During her trip to Guangzhou and Beijing, Yellen met with He Lifeng, a top economic official, Li Qiang, President Xi Jinping’s number two, and central bank governor Pan Gongsheng. U.S. officials said the talks ranged from China’s manufacturing overcapacity to the financial stability of the world’s second-largest economy.
“It is undeniable that US-China relations are on a stronger footing today than at the same time last year,” Yellen said at the end of her second official Treasury visit to China.
“This wasn’t preordained. It was a direct result of President Biden’s guidance to me and his Cabinet to step up our diplomacy with China and end the relationship.”
Despite the cordial tone of the talks, tensions remain between Washington and Beijing, with Biden expected to warn Xi against meddling in the South China Sea later this week.
Yellen’s trip follows a flurry of high-level contacts between the two sides in recent weeks. These included a phone call between Biden and Xi and a trip by US CEOs to Beijing to meet the Chinese leader.
The Treasury has called on China to stop overly subsidizing its green technology industry – a situation that US officials say risks flooding global markets with cheap solar panels, electric vehicles and lithium-ion batteries. “China is now simply too big for the rest of the world to absorb this enormous capacity,” Yellen said Monday.

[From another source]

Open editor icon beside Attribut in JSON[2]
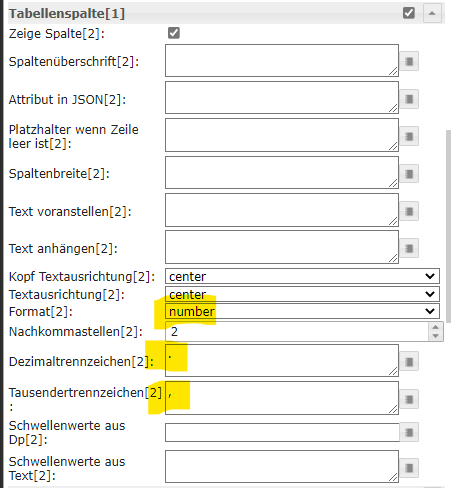The image size is (451, 488). point(409,99)
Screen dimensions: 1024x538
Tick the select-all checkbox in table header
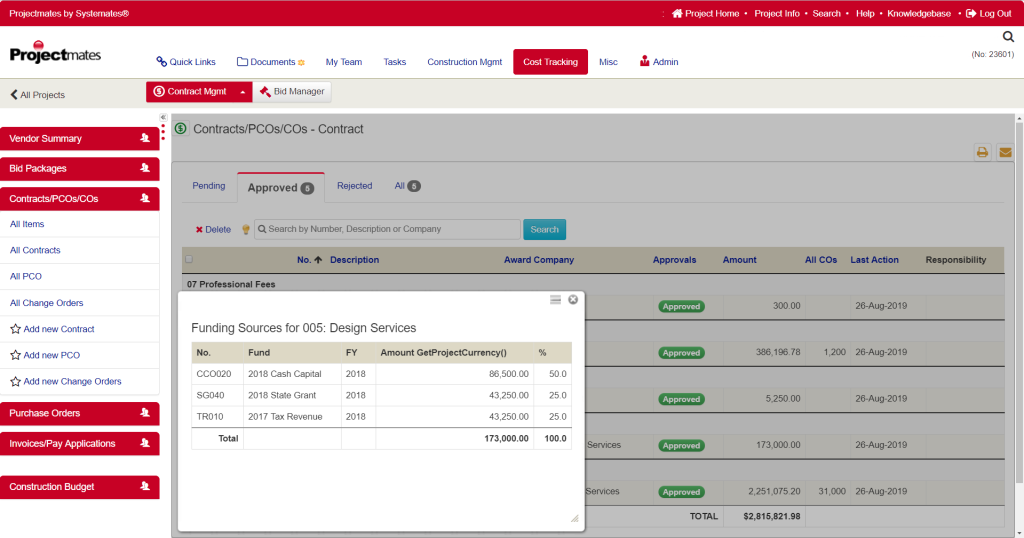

It was unclear what actions, if any, China would take to address U.S. concerns. State media has criticized U.S. and European accusations of oversupply as hypocritical.
Much of the China coverage has focused on Yellen’s visits to Chinese restaurants, her use of chopsticks and her friendliness. But the nationalist Global Times says many Chinese “don’t accept it.”
“The United States has not stopped its negative actions against China, with a series of economic, trade and technological containment actions against China, and an ever-growing list of sanctions against Chinese companies,” he said, asking Washington to take “concrete “actions” to support its “credibility”.